Total interest paid — Avalanche method

Debt-free in 38 months

$4,612

Total interest paid — Snowball method

Debt-free in 40 months

Avalanche wins mathematically: saves $788 and 2 months

But the snowball eliminates the first debt in just 2 months vs 6 months — a significant motivational difference.

Which one should you choose?

The honest answer: the best debt payoff method is the one you'll actually follow for the full 3+ years it takes. Use this quick guide:

Choose your method

You're motivated by math and saving money above all else
Avalanche
You need to see progress quickly to stay motivated
Snowball
Your highest-rate debt also has a small balance
Avalanche
You've tried to pay off debt before and given up
Snowball
Your highest-rate debt has a very large balance
Snowball
You have strong financial discipline and a clear plan
Avalanche

Rules that apply to both methods

  • Always pay the minimums on everything.
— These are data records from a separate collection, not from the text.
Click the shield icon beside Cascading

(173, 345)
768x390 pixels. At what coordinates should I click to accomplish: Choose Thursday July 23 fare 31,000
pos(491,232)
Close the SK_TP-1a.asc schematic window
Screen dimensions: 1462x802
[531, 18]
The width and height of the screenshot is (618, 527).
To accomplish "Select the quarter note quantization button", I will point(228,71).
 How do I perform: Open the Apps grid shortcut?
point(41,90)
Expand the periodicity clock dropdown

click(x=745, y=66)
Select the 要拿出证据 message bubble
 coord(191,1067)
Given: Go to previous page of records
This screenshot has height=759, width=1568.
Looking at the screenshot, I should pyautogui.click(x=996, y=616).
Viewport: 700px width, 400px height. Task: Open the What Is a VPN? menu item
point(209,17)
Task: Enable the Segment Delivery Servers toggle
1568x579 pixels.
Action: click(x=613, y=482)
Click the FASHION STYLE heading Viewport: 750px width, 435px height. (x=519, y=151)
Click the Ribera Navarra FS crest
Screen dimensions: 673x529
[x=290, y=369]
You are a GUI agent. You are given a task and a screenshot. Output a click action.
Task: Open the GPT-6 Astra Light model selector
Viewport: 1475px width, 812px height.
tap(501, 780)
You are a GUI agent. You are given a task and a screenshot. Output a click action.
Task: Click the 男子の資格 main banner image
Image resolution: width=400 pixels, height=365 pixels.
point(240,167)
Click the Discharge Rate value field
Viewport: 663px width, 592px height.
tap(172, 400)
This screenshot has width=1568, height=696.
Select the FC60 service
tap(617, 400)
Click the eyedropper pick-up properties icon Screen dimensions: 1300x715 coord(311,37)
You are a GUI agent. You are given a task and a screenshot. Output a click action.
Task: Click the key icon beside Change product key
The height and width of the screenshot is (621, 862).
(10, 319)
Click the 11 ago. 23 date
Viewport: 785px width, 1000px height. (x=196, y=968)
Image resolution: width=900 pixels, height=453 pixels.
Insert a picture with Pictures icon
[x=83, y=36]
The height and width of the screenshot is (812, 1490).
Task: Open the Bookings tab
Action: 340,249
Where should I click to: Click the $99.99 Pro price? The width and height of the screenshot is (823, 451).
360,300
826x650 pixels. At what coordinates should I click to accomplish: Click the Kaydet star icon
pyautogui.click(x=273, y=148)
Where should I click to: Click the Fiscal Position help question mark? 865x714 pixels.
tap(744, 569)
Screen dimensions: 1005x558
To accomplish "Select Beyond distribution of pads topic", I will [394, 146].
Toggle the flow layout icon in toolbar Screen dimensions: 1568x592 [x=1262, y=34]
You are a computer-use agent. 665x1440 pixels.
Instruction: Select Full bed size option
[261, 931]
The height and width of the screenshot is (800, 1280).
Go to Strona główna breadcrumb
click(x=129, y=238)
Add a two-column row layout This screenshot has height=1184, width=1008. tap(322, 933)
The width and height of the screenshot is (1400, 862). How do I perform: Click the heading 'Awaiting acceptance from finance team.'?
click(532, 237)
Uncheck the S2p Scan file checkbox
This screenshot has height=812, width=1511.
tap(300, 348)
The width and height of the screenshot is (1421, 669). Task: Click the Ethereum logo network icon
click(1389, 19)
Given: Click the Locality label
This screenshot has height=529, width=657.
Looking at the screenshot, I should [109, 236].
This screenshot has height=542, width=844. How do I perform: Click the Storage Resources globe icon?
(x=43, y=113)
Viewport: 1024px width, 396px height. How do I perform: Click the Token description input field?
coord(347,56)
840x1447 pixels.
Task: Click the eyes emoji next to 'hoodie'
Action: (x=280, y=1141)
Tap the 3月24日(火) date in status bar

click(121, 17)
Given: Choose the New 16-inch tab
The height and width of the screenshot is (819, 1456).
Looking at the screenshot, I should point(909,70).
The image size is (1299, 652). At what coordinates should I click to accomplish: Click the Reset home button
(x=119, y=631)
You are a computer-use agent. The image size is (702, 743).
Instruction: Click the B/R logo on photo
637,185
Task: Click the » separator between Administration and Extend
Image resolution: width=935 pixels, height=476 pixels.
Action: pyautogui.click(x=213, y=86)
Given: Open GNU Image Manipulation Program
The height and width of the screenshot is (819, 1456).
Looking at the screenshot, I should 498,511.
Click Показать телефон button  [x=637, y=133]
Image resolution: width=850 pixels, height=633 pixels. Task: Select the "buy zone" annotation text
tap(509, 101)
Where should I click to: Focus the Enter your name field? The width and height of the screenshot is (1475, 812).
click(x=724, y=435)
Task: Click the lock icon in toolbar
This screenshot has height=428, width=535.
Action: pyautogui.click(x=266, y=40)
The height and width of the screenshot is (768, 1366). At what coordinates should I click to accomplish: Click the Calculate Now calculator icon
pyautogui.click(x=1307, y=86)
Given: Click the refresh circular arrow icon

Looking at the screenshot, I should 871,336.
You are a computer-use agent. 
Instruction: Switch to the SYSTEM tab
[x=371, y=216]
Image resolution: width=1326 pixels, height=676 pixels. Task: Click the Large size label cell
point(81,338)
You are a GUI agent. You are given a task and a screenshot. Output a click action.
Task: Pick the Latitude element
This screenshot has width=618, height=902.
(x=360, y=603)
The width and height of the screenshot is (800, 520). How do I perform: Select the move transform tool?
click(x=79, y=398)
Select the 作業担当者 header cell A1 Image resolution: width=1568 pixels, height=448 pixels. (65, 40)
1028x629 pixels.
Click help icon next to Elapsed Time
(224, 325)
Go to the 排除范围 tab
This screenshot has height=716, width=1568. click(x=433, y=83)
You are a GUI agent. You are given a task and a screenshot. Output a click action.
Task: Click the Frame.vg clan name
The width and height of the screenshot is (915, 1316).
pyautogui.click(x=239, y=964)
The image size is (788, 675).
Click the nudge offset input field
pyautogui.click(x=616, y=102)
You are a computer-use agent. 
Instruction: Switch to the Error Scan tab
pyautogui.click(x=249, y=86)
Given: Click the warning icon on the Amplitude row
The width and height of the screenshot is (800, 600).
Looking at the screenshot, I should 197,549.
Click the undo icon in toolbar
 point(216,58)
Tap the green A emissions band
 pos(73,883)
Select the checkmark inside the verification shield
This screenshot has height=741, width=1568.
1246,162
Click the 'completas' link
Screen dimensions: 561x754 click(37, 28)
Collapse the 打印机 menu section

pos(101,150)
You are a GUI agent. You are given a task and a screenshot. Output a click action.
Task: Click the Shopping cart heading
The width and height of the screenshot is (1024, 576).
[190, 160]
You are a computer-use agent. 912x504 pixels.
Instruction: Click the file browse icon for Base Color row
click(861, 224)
Missing any payment triggers fees and hurts your credit score.
  • Stop adding new debt. These strategies only work if you're not refilling the bucket while draining it.
  • Use a dedicated payoff account. Keep your extra payments in a separate account and make one extra payment per month to stay on track.
  • Celebrate milestones. When you pay off a debt, do something small to celebrate — then redirect that payment to the next debt immediately.
  • Consider balance transfers. If you have high-interest credit card debt, a 0% APR balance transfer card can pause interest for 12–21 months, dramatically accelerating either method.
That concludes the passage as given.